Two Martinez residents have been revving up donations with cross-country road trips to fight ALS.
Even though he is half his age, 29-year-old Martinez resident John Robert Herzberg has always enjoyed doing things with his cousin and godfather, Mark Lang, 58, of Jupiter, Florida.
“He’s my best friend. He’s my mentor. We’ve always been super close,” says Herzberg. “He got me into doing things like kayaking, boating and body surfing at the beach. We played golf nonstop.”
Now, however, Lang can do none of those things. He was diagnosed with ALS in 2017 at age 55.
Amyotrophic lateral sclerosis, or ALS, is a progressive nervous system disease that affects nerve cells in the brain and spinal cord, causing loss of muscle control. ALS also is called Lou Gehrig’s disease, after the New York Yankees first baseman who was diagnosed with it.
Typically, onset of the disease is gradual, and initial symptoms vary in different people. They can begin in the muscles that control speech and swallowing or in the hands, arms, legs or feet.
However, all ALS patients experience progressive muscle weakness and paralysis, ultimately losing the ability to speak, eat, move and breathe. The mean survival time for ALS patients is three to five years, and there is no cure for the disease.
Lang’s first symptom was weakness in his hand, which he initially thought was caused by a pinched nerve. Within 18 months, he had lost the ability to walk or speak. “He’s in the late stages now,” Herzberg says. “He can only speak using his eyes.”
According to the Georgia Chapter of the ALS Association, at least 16,000 people are estimated to have the disease at any given time and a little more than 5,000 people in the U.S. are diagnosed with ALS each year. (That’s 15 new cases a day.)
Most people who develop ALS are between the ages of 40 and 70, with an average age of 55 at the time of diagnosis. Someone is diagnosed with the disease and someone loses their battle with it every 90 minutes.

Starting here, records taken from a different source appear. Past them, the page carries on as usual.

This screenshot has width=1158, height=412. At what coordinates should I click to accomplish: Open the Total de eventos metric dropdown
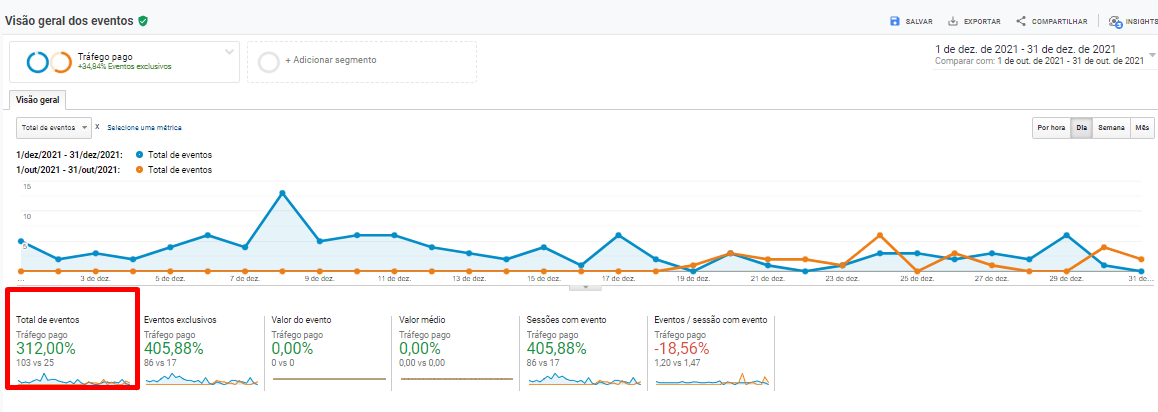tap(54, 128)
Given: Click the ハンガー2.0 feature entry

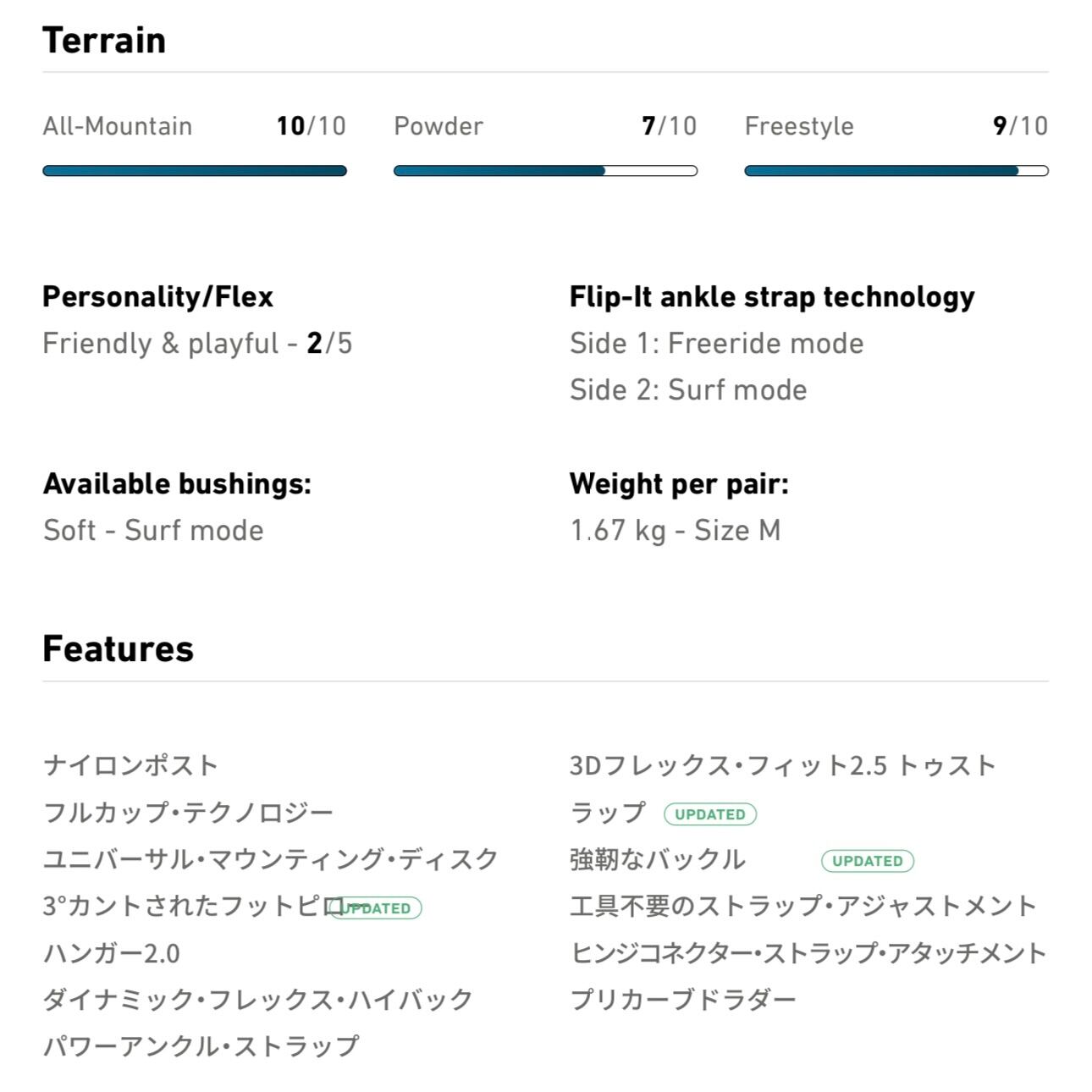Looking at the screenshot, I should [111, 953].
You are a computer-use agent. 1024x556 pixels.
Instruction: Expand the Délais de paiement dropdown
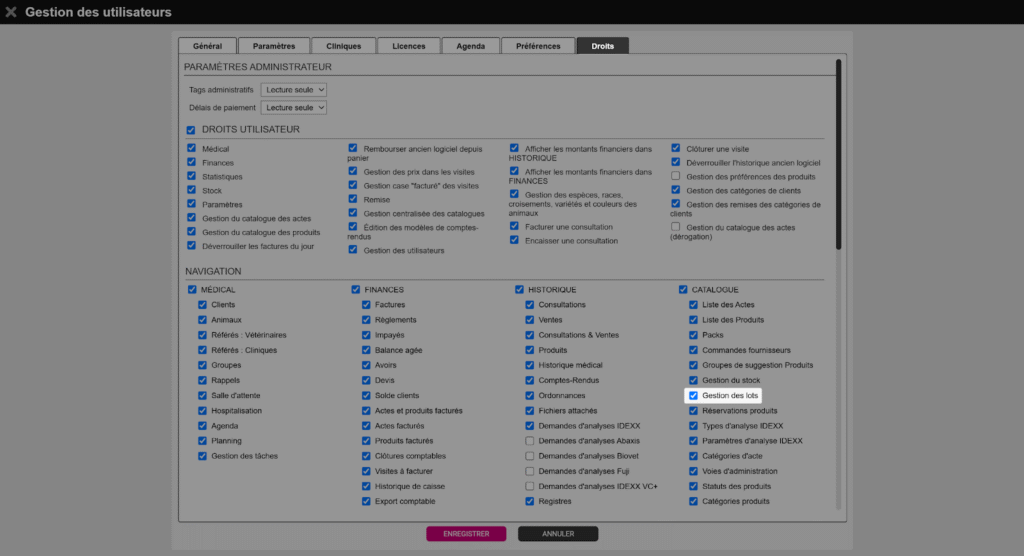click(x=294, y=108)
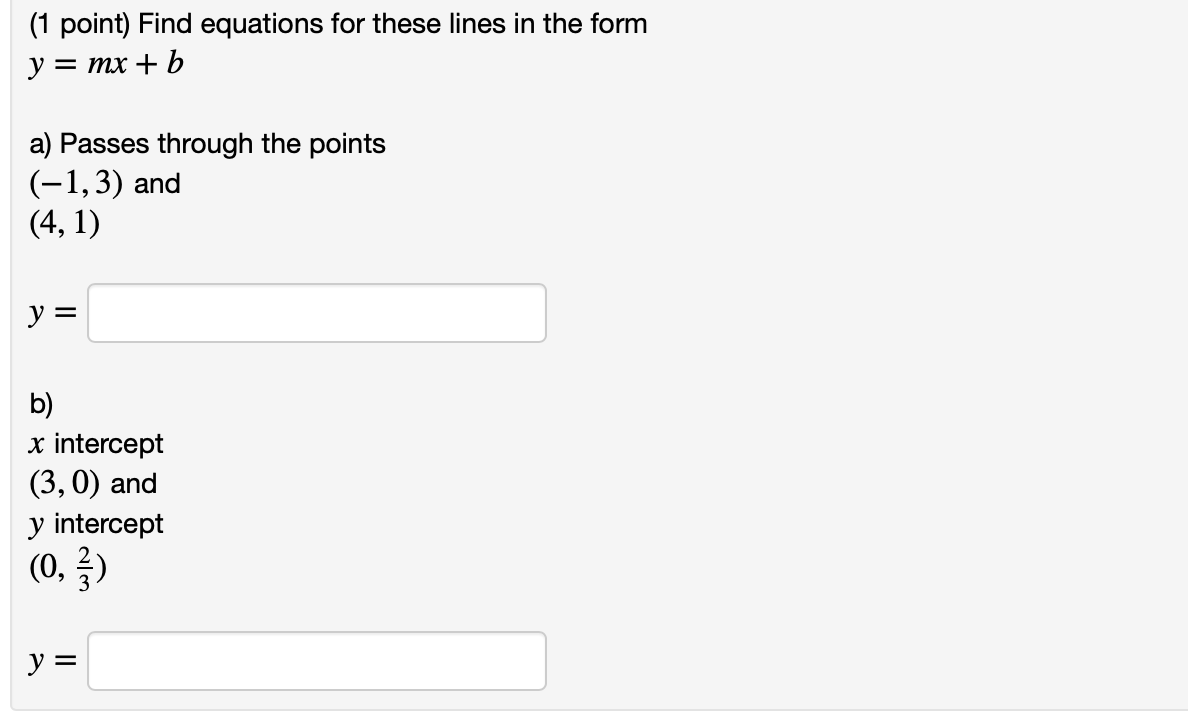Select the 'x intercept' text label

pos(96,443)
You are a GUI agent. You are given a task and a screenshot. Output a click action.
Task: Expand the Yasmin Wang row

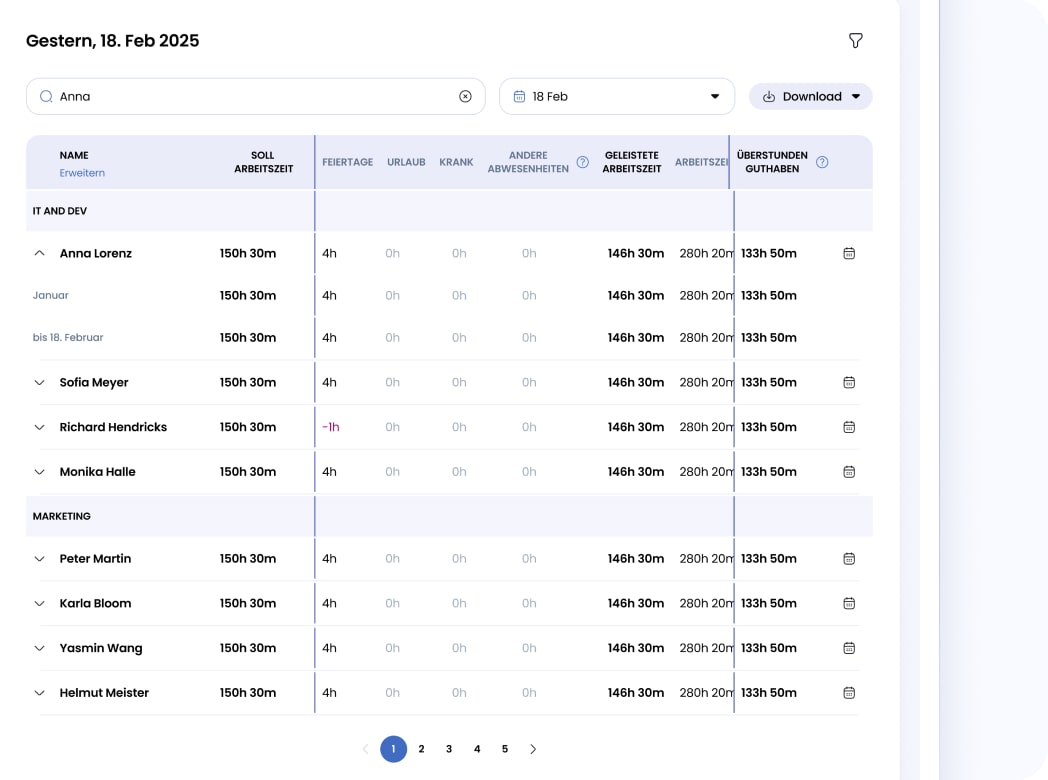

“Right now, all we can do is just help make ALS patients comfortable and help them have the best quality of life possible in the time they have left,” says Brandy Quarles, the Augusta University ALS Clinic research operations coordinator. “Our ultimate goal is to find treatment.”
On the Road
To do his part, Herzberg wanted to find a way to raise money and bring awareness to the rare disease. So, armed with a rented van, a tripod and a sense of adventure, he and his girlfriend, Bethany Marshall of Martinez, went on a two-week, cross-country road trip from Martinez to San Diego and back last October.
“I wanted to do something crazy to get people’s attention,” says Herzberg, who studies design and media production at Augusta Tech. “We wanted to do something out of the ordinary. It took a year of planning and saving.”
Herzberg and Marshall stopped in places such as New Orleans, the Grand Canyon and Memphis to visit Graceland, which, much to his surprise, turned out to be Herzberg’s favorite stop. While most of the places they visited were planned, they made some spontaneous stops as well. They made detours to Las Vegas and to Albuquerque, New Mexico so Herzberg, a diehard “Breaking Bad” fan, could see where the TV show was filmed.
On the return trip home, they also had to stop in Oklahoma City after the van’s transmission blew out. They rented a car to get back to Georgia.
Driving eight to 10 hours each day, they stopped often to set up the tripod to take photographs at the various sites they visited. Herzberg posted the images on his Facebook and Instagram pages, @DriveAwayALS, to bring awareness to the cause, and welcome signs were a favorite spot for photo ops. He declared himself an unofficial resident of each state they visited, but the cowboy hat he bought at a Texas gas station became a frequent prop in the pictures.
While they were on the road, donors made contributions through a link on his social media platforms. In their travels they met other people whose families have been affected by ALS, and some of them donated money as well.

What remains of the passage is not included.